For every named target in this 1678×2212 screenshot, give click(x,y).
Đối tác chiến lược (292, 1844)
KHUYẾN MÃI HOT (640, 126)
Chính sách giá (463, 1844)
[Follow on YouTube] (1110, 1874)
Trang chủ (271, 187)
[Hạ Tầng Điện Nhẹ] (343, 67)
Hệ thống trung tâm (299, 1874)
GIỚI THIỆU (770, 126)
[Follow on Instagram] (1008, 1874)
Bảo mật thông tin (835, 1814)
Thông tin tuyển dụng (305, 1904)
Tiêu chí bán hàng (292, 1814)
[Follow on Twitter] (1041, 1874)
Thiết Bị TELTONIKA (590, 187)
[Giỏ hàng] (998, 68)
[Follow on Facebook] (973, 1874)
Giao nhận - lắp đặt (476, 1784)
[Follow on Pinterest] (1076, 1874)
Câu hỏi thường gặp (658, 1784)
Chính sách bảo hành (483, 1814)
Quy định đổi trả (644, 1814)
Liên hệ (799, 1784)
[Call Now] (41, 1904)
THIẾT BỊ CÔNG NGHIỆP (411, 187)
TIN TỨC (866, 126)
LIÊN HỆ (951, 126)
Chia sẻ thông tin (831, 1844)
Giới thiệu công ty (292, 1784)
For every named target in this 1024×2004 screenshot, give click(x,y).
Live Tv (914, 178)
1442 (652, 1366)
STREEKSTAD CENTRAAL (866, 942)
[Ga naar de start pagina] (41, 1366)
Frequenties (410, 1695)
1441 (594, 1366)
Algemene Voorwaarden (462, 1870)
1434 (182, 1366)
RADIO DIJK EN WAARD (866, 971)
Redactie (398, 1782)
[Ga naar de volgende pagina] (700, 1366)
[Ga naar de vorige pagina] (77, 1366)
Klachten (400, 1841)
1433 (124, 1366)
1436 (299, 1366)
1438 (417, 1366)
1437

INSTRUCTIONS TO FOLLOW: Report all lines above with "named".

YOUR SOLUTION:
For every named target in this 1678×2212 screenshot, give click(x,y).
For every named target in this 1024×2004 screenshot, give click(x,y).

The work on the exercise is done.